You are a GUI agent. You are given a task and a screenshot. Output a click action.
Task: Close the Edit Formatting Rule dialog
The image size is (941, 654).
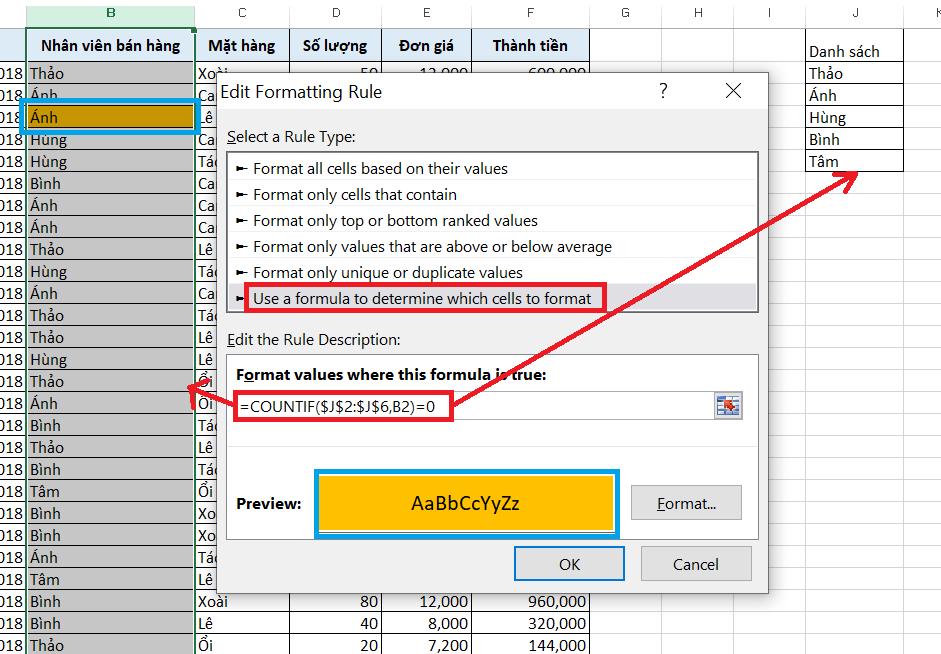733,90
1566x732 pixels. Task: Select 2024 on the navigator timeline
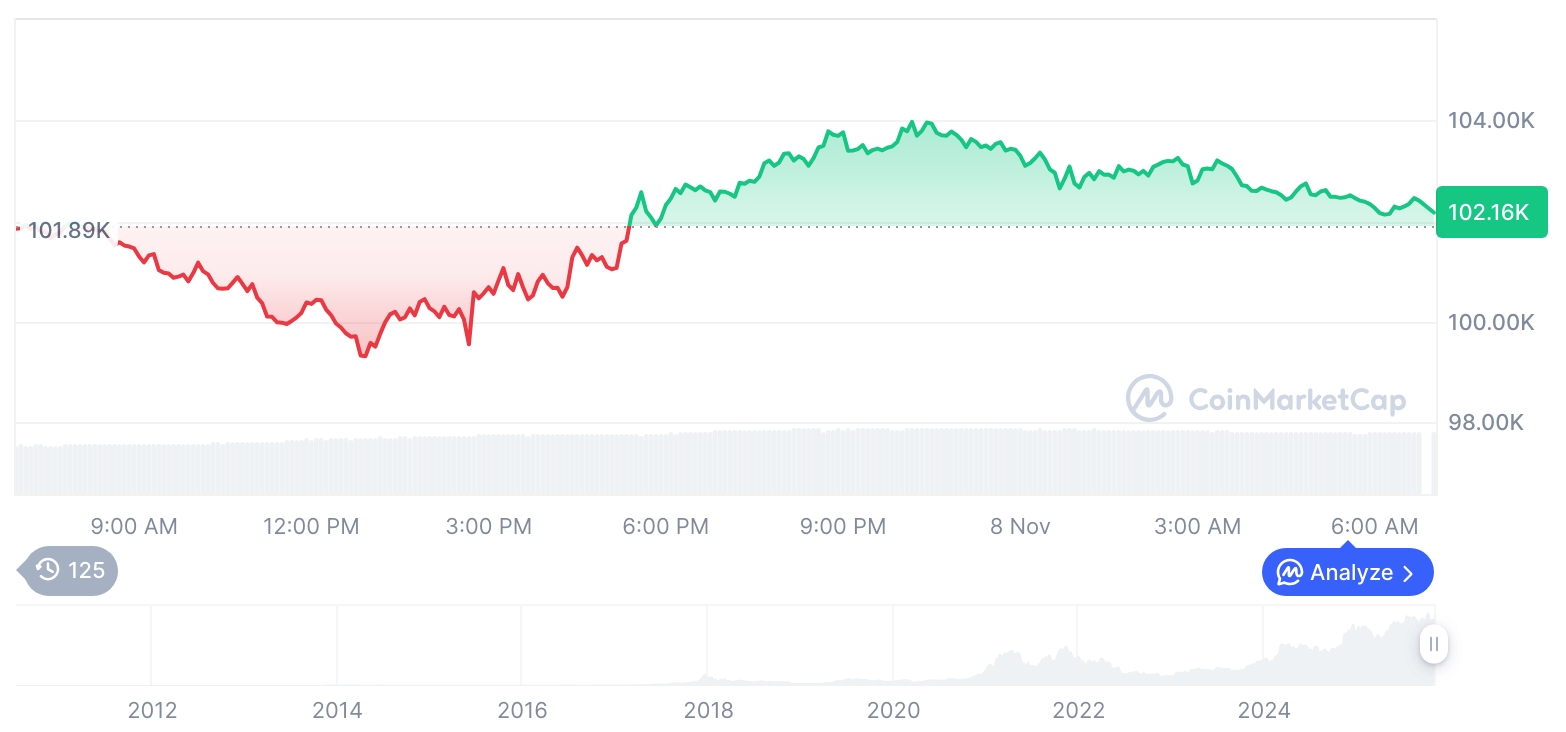coord(1264,711)
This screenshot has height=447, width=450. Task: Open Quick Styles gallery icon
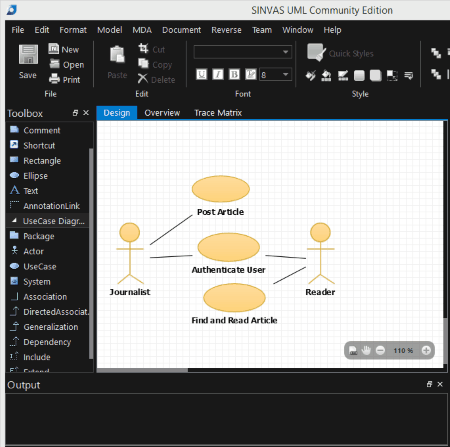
┄┄┄┄┄┄
What to produce ->
From the line that contains "1566x732 pixels. Task: Select" down to the final line of the entries above, please copy each line exactly, excluding pictures.

Exercise result ->
1566x732 pixels. Task: Select 2024 on the navigator timeline
coord(1264,711)
This screenshot has height=447, width=450. Task: Open Quick Styles gallery icon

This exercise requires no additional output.